The Windows tray currently appears to ship through three different distribution/update paths:

  1. Inno Setup installer via installer.iss

    • Release workflow builds OpenClawTray-Setup-x64.exe and OpenClawTray-Setup-arm64.exe.
    • This looks like the friendly/default install path.
  2. Portable ZIP artifacts

    • Release workflow builds OpenClawTray-<version>-win-x64.zip and OpenClawTray-<version>-win-arm64.zip.
    • Workflow comments say these ZIPs are for Updatum auto-update.
    • App code configures Updatum like a portable/single-file update flow, not like installer/MSIX update flow.
  3. MSIX packages

    • CI/release builds OpenClawTray-<version>-win-x64.msix and OpenClawTray-<version>-win-arm64.msix.
    • Release notes describe MSIX as useful for packaged Windows consent surfaces such as camera/microphone permissions.

That means install/update behavior is ambiguous: a user may install with the .exe, but the in-app updater may consume ZIP assets; MSIX has its own install/update semantics but is not wired into the in-app updater.

Why this matters

We should make a deliberate packaging decision before the Windows tray gets broader distribution:

  • avoid users accidentally crossing install technologies during update
  • avoid duplicated signing/release complexity if we do not need all formats
  • define which package is the supported/default path
  • define how camera/microphone/screen permissions should behave for unpackaged vs packaged installs
  • make Updatum asset selection explicit and tested

Current evidence

  • installer.iss is active in the tag release workflow and builds signed installer .exe assets.
  • .github/workflows/ci.yml builds portable ZIPs and comments that they are for Updatum auto-update.
  • .github/workflows/ci.yml also builds MSIX packages.
  • App.xaml.cs configures UpdatumManager with InstallUpdateSingleFileExecutableName = "OpenClaw.Tray.WinUI" and does not explicitly target installer or MSIX assets.

Decision needed

Pick one of these strategies:

  1. Installer-first: EXE installer is the blessed install/update path; configure updater to download/run the installer, and demote ZIP/MSIX as secondary/manual assets.
  2. Portable-first: ZIP is the blessed install/update path; keep Inno only for convenience install and document that it transitions to ZIP-based self-update.
  3. MSIX-first: MSIX is the blessed install/update path; use MSIX/App Installer update semantics and remove or demote the custom updater/installer.
  4. Hybrid, explicitly supported: keep multiple paths, but document and test which updater applies to each installed form.

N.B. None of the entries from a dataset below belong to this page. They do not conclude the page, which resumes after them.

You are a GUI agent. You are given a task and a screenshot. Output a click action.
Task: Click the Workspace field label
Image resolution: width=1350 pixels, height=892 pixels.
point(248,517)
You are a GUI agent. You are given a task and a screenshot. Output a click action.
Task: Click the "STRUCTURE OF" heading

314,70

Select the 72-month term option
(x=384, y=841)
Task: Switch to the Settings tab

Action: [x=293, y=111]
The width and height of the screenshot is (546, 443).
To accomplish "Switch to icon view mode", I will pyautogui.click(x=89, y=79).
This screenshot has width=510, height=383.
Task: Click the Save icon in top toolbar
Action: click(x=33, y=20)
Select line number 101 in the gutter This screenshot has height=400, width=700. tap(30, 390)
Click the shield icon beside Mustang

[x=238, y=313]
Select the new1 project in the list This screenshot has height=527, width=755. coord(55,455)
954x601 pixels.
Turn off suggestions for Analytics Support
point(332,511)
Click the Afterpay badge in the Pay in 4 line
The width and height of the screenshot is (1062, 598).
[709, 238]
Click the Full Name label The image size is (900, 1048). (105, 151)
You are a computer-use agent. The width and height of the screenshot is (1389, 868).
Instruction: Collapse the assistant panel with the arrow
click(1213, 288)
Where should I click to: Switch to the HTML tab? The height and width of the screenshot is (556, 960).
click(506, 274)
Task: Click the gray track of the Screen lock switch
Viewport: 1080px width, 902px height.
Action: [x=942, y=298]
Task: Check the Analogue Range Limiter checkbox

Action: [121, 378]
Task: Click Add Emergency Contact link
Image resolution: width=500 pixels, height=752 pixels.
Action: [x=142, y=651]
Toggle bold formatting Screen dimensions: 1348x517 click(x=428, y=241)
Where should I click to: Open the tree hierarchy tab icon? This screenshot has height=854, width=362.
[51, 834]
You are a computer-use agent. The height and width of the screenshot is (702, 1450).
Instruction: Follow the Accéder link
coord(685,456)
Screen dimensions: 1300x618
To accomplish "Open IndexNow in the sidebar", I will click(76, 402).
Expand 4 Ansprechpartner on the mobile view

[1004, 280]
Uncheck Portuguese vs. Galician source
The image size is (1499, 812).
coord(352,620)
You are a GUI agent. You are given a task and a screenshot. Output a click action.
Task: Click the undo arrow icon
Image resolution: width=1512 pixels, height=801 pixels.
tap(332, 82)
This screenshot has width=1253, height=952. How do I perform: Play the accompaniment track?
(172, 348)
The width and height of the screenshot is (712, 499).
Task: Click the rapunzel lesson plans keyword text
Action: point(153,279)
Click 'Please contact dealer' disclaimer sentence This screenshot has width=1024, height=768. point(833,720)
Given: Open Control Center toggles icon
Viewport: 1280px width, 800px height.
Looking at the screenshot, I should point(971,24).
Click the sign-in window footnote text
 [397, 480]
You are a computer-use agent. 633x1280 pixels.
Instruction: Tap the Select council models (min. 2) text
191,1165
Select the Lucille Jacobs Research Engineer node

Proposed acceptance criteria

  • Document the supported/default install path in README/release notes.
  • Document whether .exe, .zip, and .msix are primary, secondary, or deprecated.
  • Make Updatum asset selection explicit, including architecture matching.
  • Add/update tests or a release checklist proving the updater downloads the intended asset type.
  • Ensure the updater does not accidentally update an MSIX install with ZIP files or an installer install with an incompatible portable layout.
  • If multiple install paths remain, document how each one updates.